(AP Photo/J. Scott Applewhite)
House Budget Committee Chairman Paul Ryan touts his 2012 federal budget. Today, Republican presidential nominee Mitt Romney announced Ryan as his running mate. As the chairman of the House Budget Committee, Ryan gives Romney a link to Capitol Hill leadership and underscores Romney's effort to make the election a referendum on the nation's economic course.
After a campaign spent pandering slavishly to the right, Mitt Romney has finally inspired a giddy burst of bipartisan consensus: On the right and left, everyone's jumping for joy about his new running mate. For conservatives who've always regarded the former "Massachusetts moderate" with cold suspicion, it wasn't enough for Romney to endorse and effusively praise Paul Ryan's infamous budget-a plan that would give the richest Americans an average tax cut of at least $150,000 a year and cap Medicare benefits, meaning that seniors would fall further and further behind over time. They didn't believe Romney. But now, with Ryan on the ticket, it's clear that Mitt fully intends to bomb the social safety net back to the 19th century, and to turn America into a land of super-haves and 99 percent have-nots. The Prospect's Jamelle Bouie has long argued that Romney truly meant it when he embraced Ryan's blend of Austrian economics. And if anyone still had a doubt who will be setting economic policy in a Romney administration, he did introduce his pick this morning on the USS Wisconsin as "the next president of the United States, Paul Ryan." It was a slip of the tongue, but also a grim reminder: What Dick Cheney was to foreign policy, Ryan would be to domestic policy-terrifyingly running the show, albeit with a dash of down-home, blue-eyed charm.

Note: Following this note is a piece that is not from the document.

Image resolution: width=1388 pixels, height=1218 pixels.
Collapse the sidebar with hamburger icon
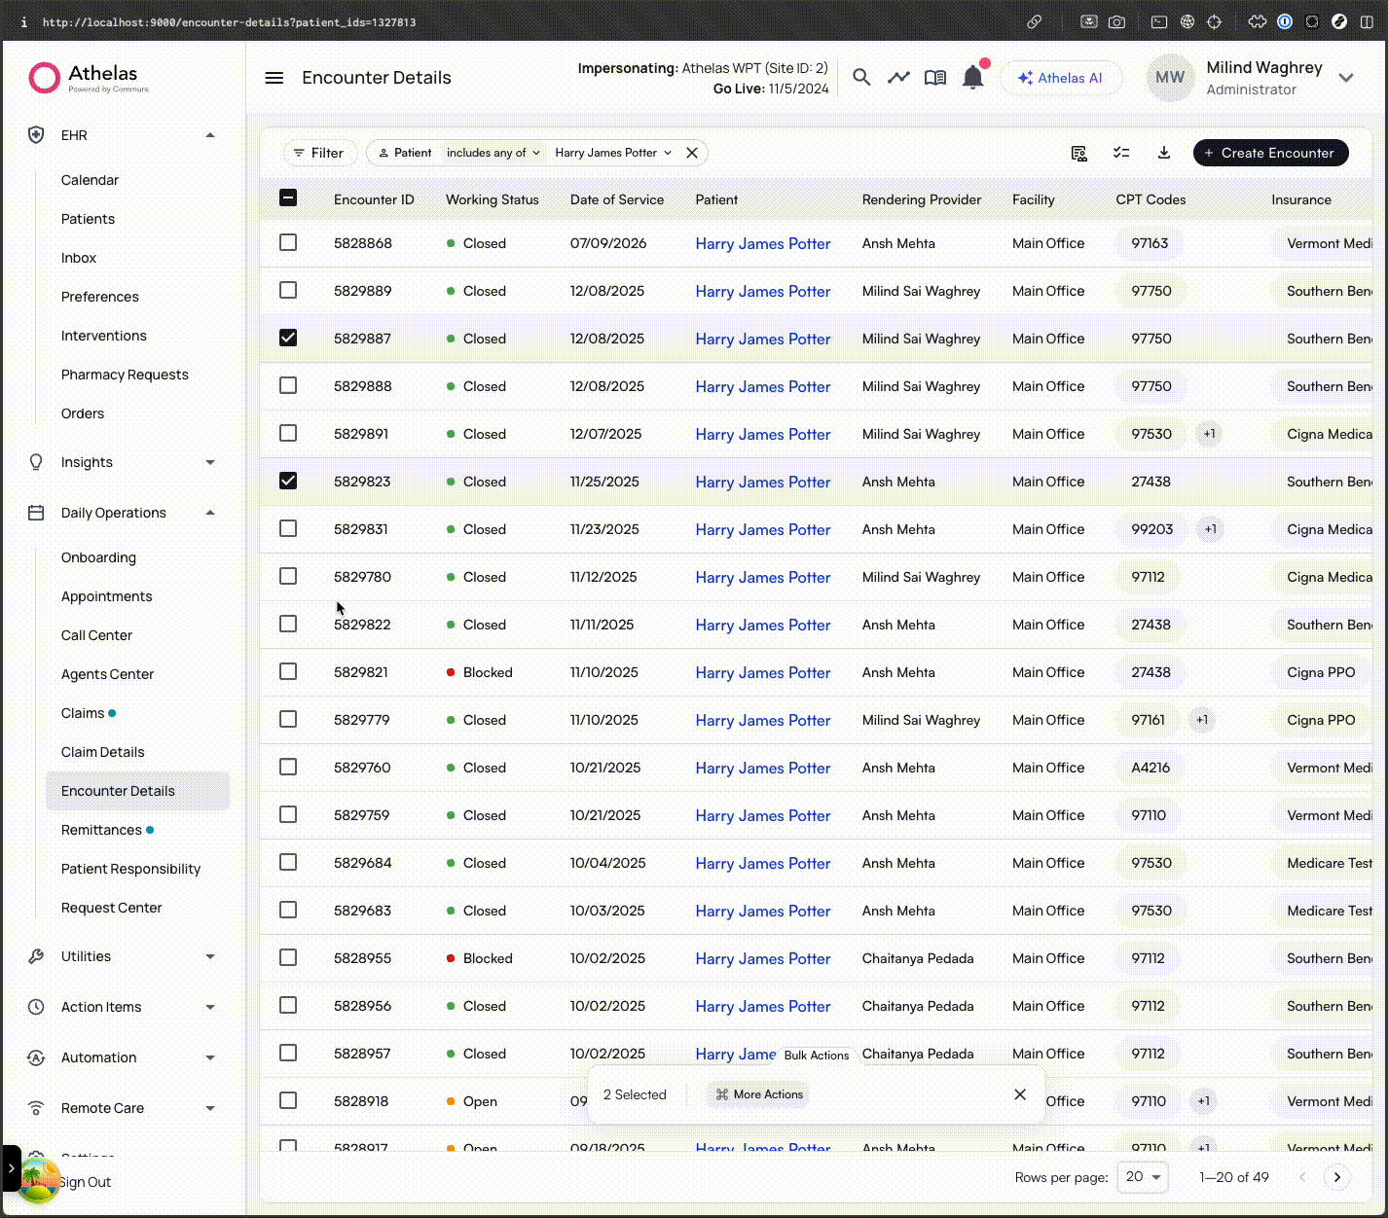(274, 78)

But if the prospect of Ryan as economic commander-in-chief is enough to send any liberal (or moderate) into a depressive funk, the idea of running against him gets the blood up. It's guaranteed to have that effect on President Obama, who in many ways has already been running against Ryan. The single most rip-roaring speech of the 2012 Obama campaign was back in April, when the president picked apart the Ryan budget in devastating detail and memorably described it as "thinly veiled social Darwinism." Ryan was in the audience that day, sitting right on the front row, and was reported to have been visibly fuming as the president eviscerated his plan, saying that it "paints a picture of our future that is deeply pessimistic."
The president has been trying all along to persuade his somewhat dispirited supporters that this is a high-stakes election-a referendum on the country's future economic direction. Now, thanks to Romney's risky choice of a light-on-experience economic extremist as his Cheney, Obama won't have to do any more convincing. Ryan himself made that clear this morning, when he posed the questions that will now define this campaign: "What kind of country do we want to have? What kind of people do we want to be?" As Jamelle wrote, "Conservatives love Ryan, but seniors, young people, women, nonwhites, veterans, the disabled, and the poor might feel differently about a man who wants to make the federal government an ATM for the wealthy."

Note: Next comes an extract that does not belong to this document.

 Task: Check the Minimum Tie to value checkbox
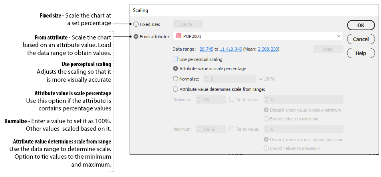pos(232,100)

But Democrats would be sorely mistaken to imagine that the Ryan pick makes Obama's re-election a cinch. It's true that the particulars of Ryan's budget plan are wildly unpopular, as a poll last year by ABC and the Washington Post made vividly clear. It's also true that there's a historical analogy that gladdens the Democratic heart. The last comparable vice-presidential pick came in 1996, when Bob Dole-seen by conservatives, like Romney, as suspiciously moderate and squishy-chose the man who was then the state-of-the-art GOP leader of supply-side economics, Jack Kemp. Kemp, like Ryan, was charismatic and viewed as a visionary. (He is also one of Ryan's mentors.) To say the least, it didn't work wonders for the Bobster. But that was a very different election: Dole was losing by double digits when he made his VP choice, and Bill Clinton, unlike Obama, was running with the economic winds strongly at his back.
There's a cautionary tale for overconfident Democrats to consider as well. When Ronald Reagan captured the GOP nomination in 1980, many thought that Jimmy Carter's re-election had become a lock. The conventional wisdom was virtually unanimous: Reagan was far too radical, his trickle-down economics far too unpopular, to make him a viable candidate. He was Barry Goldwater all over again. Well, we know how that worked out. True, Carter had economic and foreign catastrophes weighing him down-and as a campaigner and debater, he was sure as heck no Barack Obama. But Reagan's right-wing radicalism carried the day in a time when American politics had long been dominated by a New Deal consensus. Thirty-two years later, right-wing economic views have become mainstream and familiar. Obama's challenge, in many ways, has not changed: He has to persuade the country that Ryanomics, championed by both of his opponents, is a profoundly dangerous thing.